The guidance was drafted by the Agency together with a working group composed of EU Member States’ experts, as well as representatives of other relevant stakeholders in the field of reception and fundamental rights, including the European Commission, the European Union Agency for Fundamental Rights (FRA) and the United Nations High Commissioner for Refugees (UNHCR), while civil society's organizations were consulted prior to the adoption by the Management Board.

The overall objective of the guidance is to support Member States in the implementation of key provisions of the Reception Conditions Directive while ensuring an adequate standard of living for all applicants for international protection, including those with special reception needs.
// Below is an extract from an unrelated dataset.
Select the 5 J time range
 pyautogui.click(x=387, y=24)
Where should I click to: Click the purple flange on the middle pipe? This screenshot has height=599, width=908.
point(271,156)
The document has been designed to serve multiple purposes:

  • at policy level, it serves as a tool to support reform or development and serve as a framework for setting/further development of reception standards,
  • at operational level, it can be used by reception authorities/operators to support the planning/running of reception facilities or to support staff training.

In addition, the guidance could serve as a basis for the development of monitoring frameworks to assess the quality of national reception systems.

Finally, it should be noted that the European Commission’s proposal for a recast of the Reception Conditions Directive of 13 July 2016 specifically refers to these operational standards and indicators.

EASO guidance on reception conditions for unaccompanied children: operational standards and indicators

In March 2018, the European Asylum Support Office (EASO), now the European Union Agency for Asylum (EUAA), issued the EASO guidance on reception conditions for unaccompanied children, which focuses on reception authorities and is written with reception staff in mind. It is based on the fact that unaccompanied children in migration require specific and appropriate protection, where listed guidences follow the principle of the best interest of the child.

EASO guidance on contingency planning in the context of reception

In December 2018, the European Asylum Support Office (EASO), now the European Union Agency for Asylum (EUAA), issued the EASO guidance on contingency planning in the context of reception with the goals to strengthen the reception authorities’ preparedness and ability to cope with situations that create organisational strain.